Required action:
Find every line in the data that contains the word "button". Return each of those lines.

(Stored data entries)
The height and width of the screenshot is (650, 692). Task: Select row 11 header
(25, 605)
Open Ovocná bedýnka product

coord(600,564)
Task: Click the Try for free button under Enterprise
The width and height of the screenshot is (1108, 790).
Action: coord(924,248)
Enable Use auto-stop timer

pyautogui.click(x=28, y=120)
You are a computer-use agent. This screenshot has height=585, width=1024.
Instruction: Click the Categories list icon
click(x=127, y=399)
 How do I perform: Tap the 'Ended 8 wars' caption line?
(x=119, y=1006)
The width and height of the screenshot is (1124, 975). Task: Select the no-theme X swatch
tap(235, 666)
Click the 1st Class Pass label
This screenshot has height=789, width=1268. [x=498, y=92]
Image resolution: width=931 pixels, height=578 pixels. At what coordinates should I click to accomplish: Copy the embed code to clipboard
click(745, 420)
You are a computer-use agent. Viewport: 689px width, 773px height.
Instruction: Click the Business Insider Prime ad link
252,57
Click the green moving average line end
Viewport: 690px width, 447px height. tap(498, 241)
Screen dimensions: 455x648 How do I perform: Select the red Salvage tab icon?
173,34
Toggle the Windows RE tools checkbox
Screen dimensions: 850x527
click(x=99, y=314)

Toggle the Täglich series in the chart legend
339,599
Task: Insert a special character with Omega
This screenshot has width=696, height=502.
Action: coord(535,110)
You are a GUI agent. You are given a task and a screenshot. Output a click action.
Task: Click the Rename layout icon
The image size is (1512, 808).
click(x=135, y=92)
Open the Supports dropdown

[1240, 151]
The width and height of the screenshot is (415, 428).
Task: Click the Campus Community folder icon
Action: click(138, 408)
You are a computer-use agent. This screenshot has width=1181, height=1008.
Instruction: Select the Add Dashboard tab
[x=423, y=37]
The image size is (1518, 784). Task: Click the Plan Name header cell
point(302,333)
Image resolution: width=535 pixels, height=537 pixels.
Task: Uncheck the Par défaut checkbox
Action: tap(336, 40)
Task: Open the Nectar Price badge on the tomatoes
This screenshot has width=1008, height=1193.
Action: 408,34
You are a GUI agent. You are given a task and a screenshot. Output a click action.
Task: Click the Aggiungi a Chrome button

Finished exercise:
Task: Click the Try for free button under Enterprise
Task: Click the Aggiungi a Chrome button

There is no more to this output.